Tous à l’eau…contre la noyade

Publié le 08 septembre 2009 | Modifié le 31 août 2015

Au Bangladesh, 17 000 enfants meurent chaque année par noyade. Pour lutter contre cette cause de mortalité, l’Unicef et ses partenaires donnent des leçons de natation aux petits Bangladeshi.

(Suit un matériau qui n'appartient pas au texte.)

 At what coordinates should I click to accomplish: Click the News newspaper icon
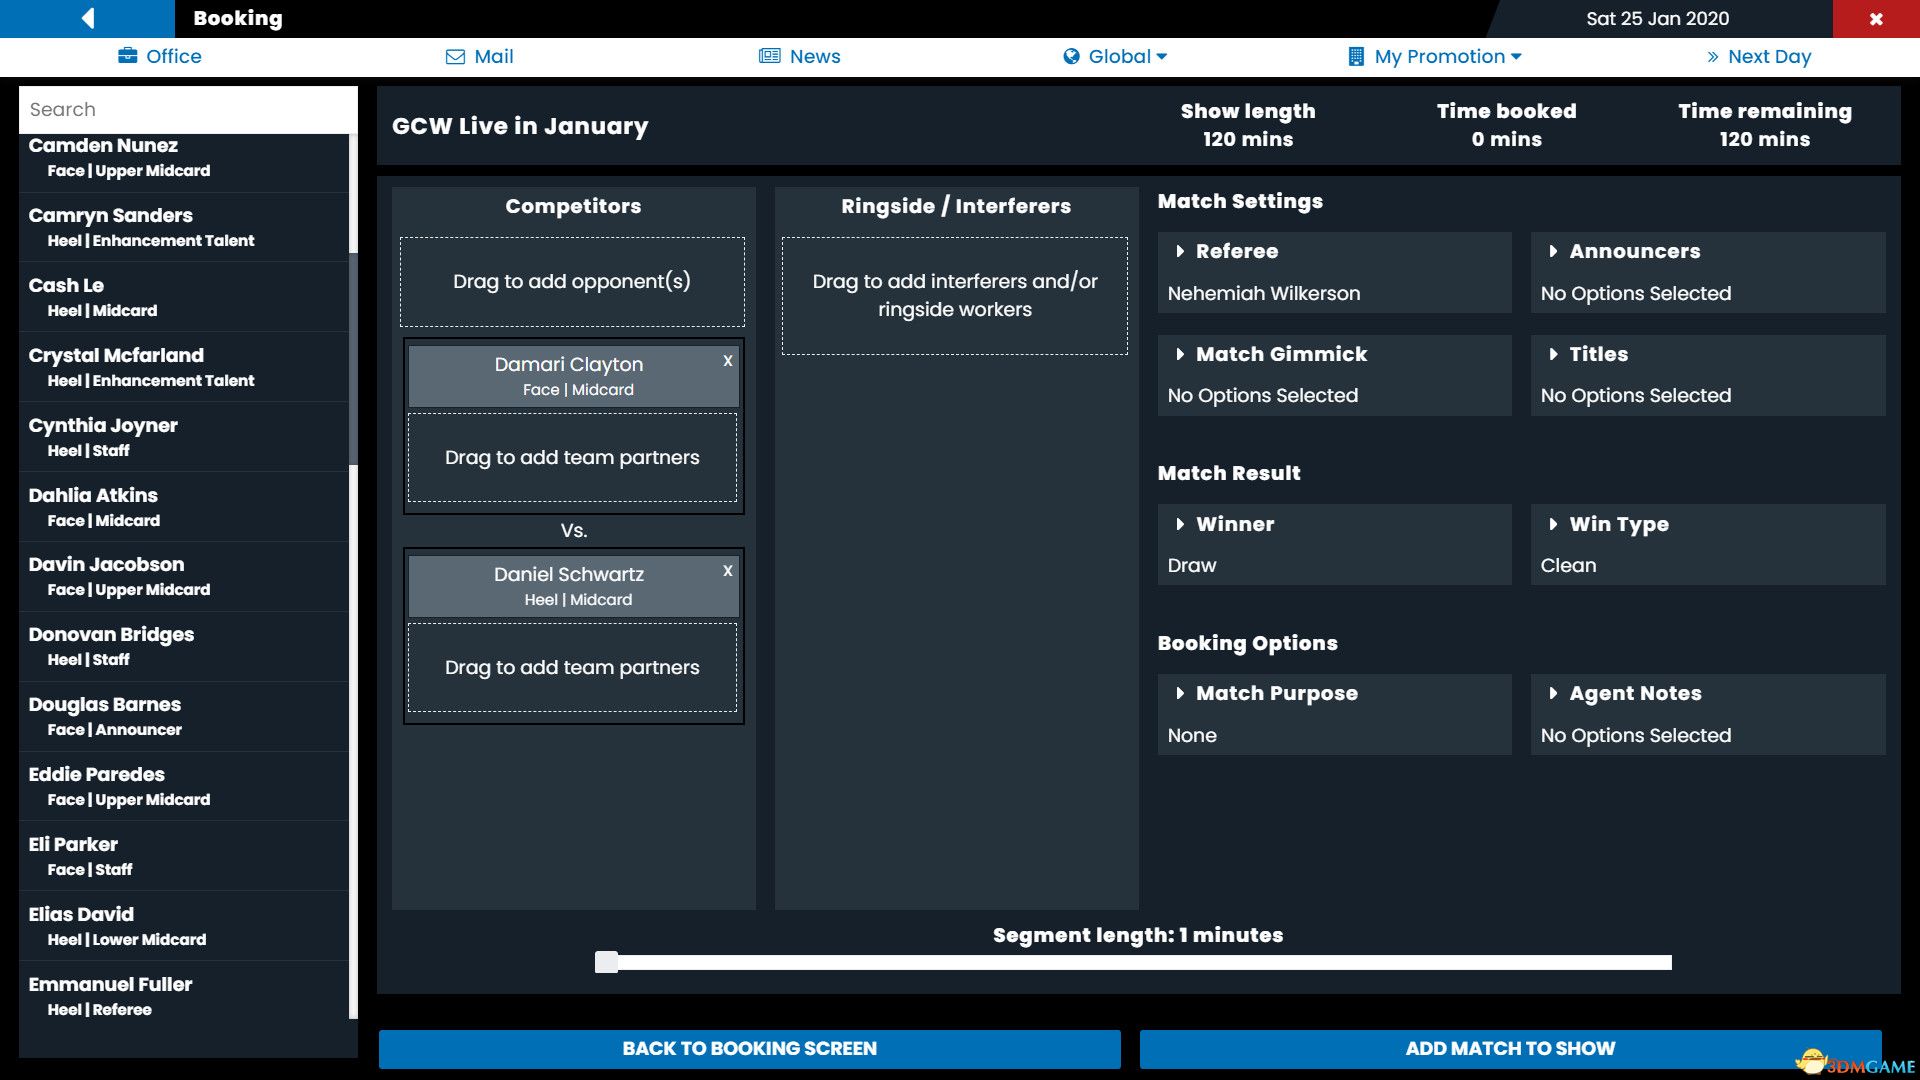769,57
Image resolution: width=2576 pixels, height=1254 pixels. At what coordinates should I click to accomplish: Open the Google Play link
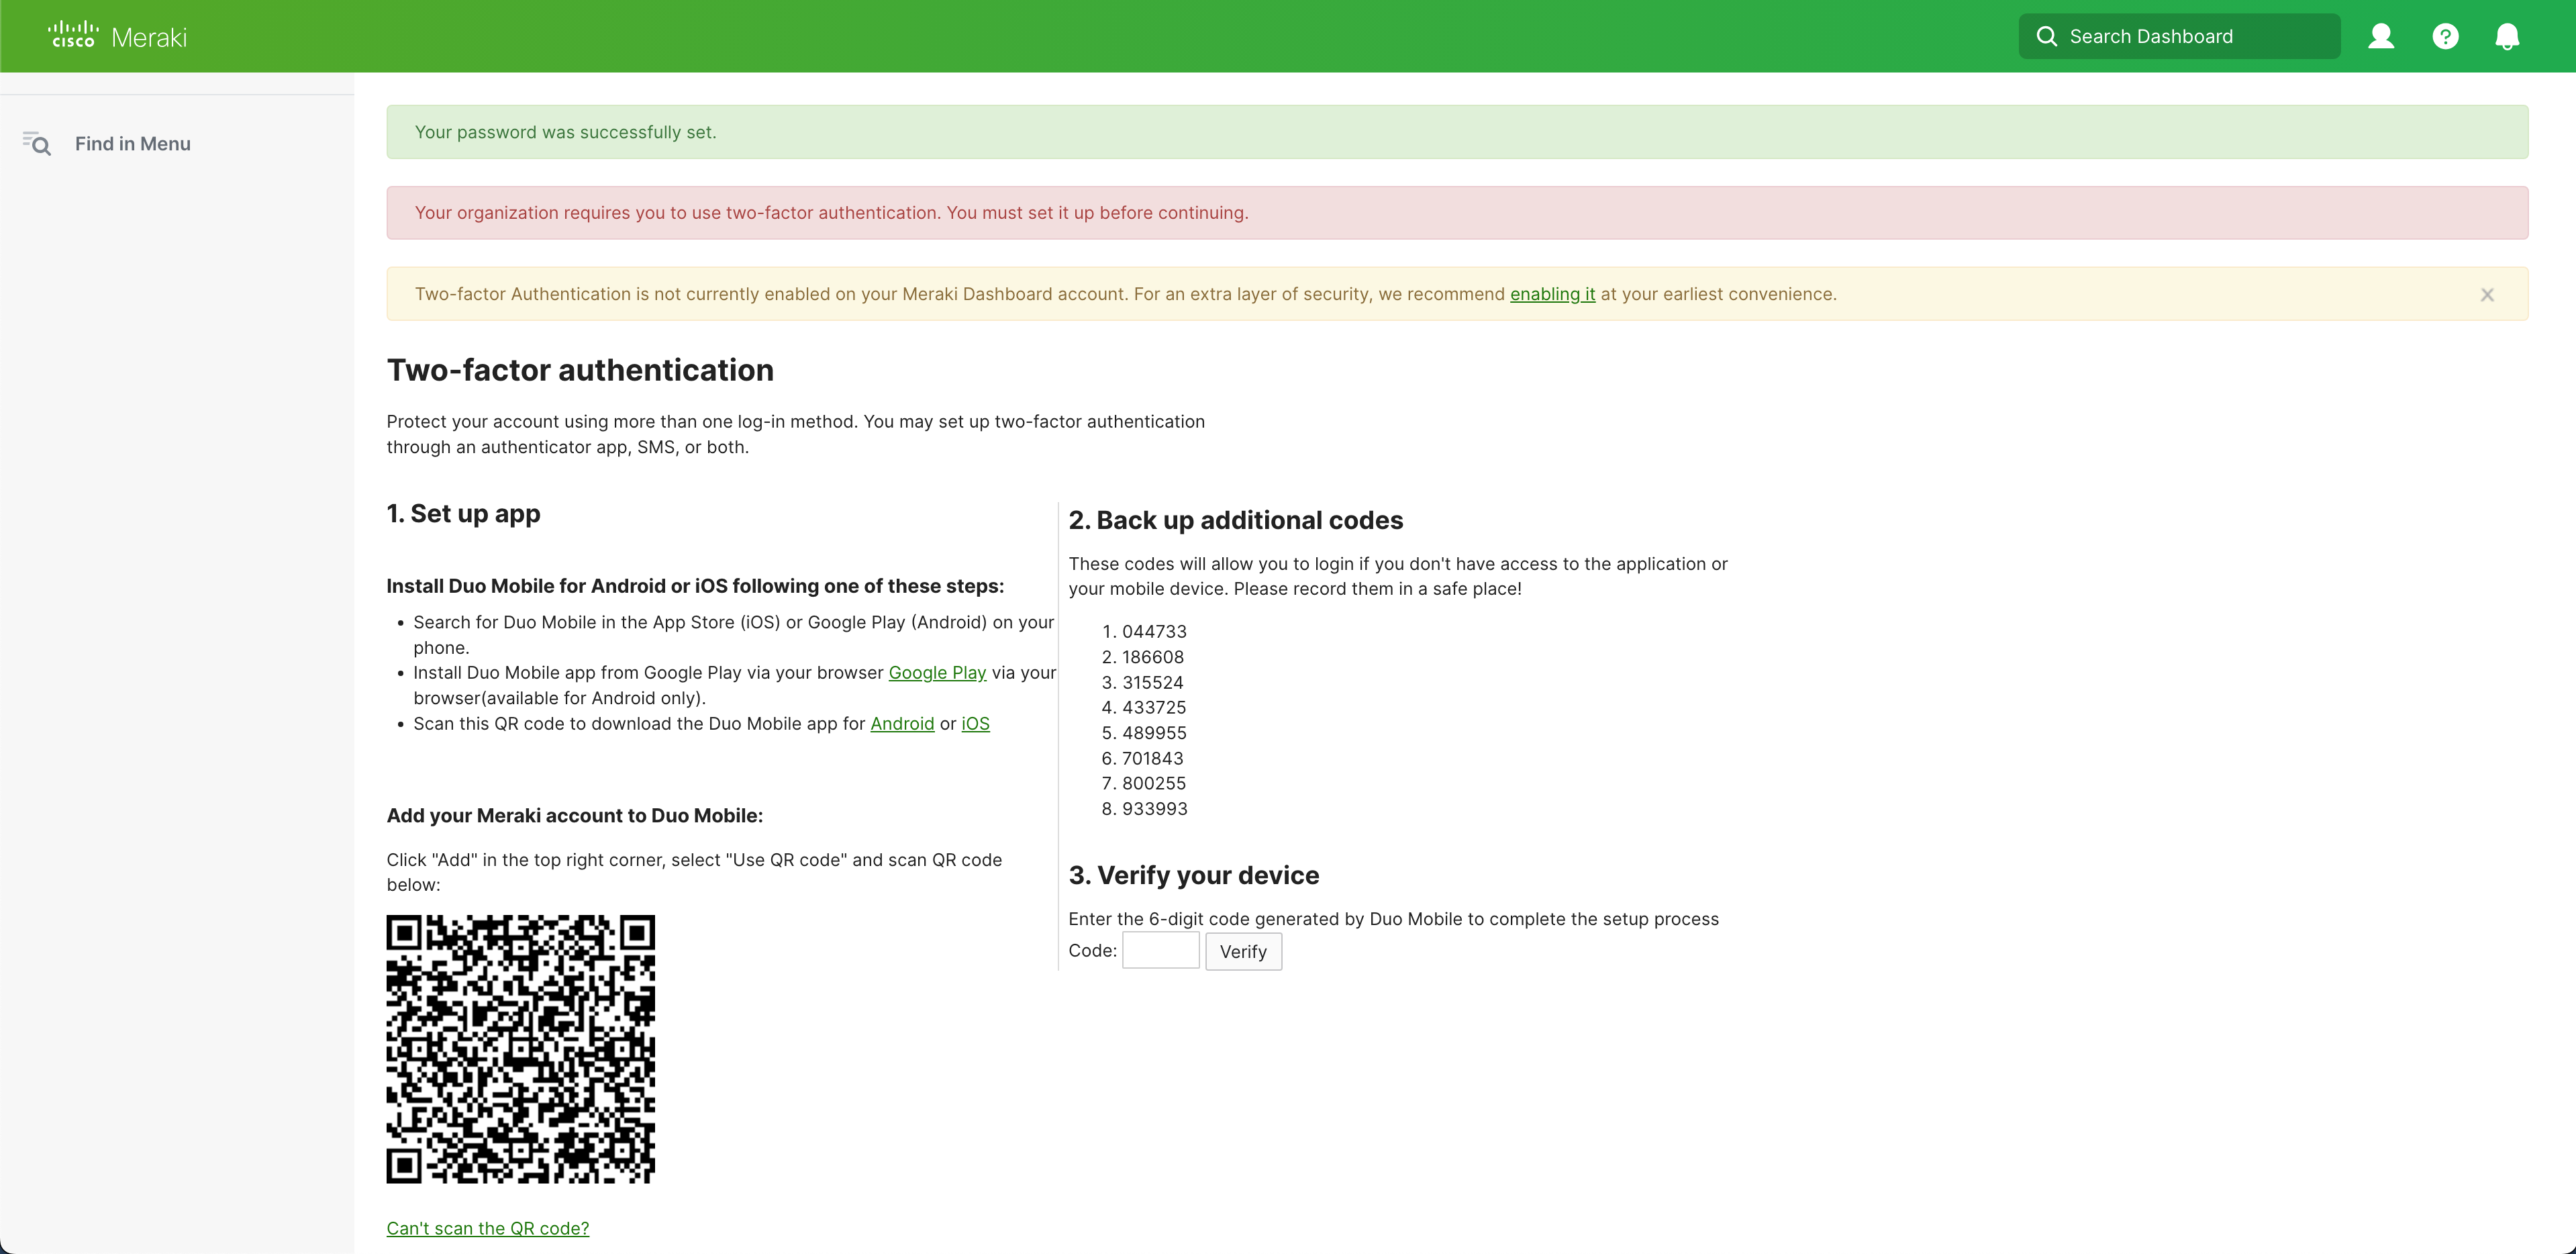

Le Bangladesh a connu de nombreux fléaux : cyclone, malnutrition, rougeole, diarrhée. Toutes ces causes de décès n’ont pas été enrayées. Mais des progrès considérables ont été enregistrés grâce aux vaccins et aux soins. Les autorités et travailleurs humanitaires sur place peuvent donc à présent s’attaquer aussi à des causes de décès plus méconnues.

Changements climatiques

C’est au Bangladesh que la part d’enfants perdant la vie par noyade est la plus élevée. 17 000 petits Bangladeshi meurent dans les eaux chaque année. Dans ce pays aux nombreux deltas, rivières, rizières et étangs, les risques sont partout. Et les morts par noyade pourraient encore augmenter avec les changements climatiques et la multiplication des catastrophes naturelles. L’Unicef et ses partenaires ont donc décidé de donner des leçons de natation aux jeunes Bangladeshi. « C’est très important pour le Bangladesh, certains estiment que si le niveau de la mer augmente d’un mètre d’ici 100 ans, un tiers du Bangladesh pourrait disparaître sous les eaux», explique Carel de Rooy, représentant de l’Unicef dans le pays.

Dans ces cours de natation, les enfants apprennent à nager mais également à sauver la vie d’autres personnes. 35 000 jeunes ont déjà été formés. Ils ont notamment découvert les techniques pour sauver une personne en difficulté, sans risquer eux-mêmes la noyade. Comme, tout simplement, utiliser un bâton pour secourir quelqu’un, sans sauter dans l’eau.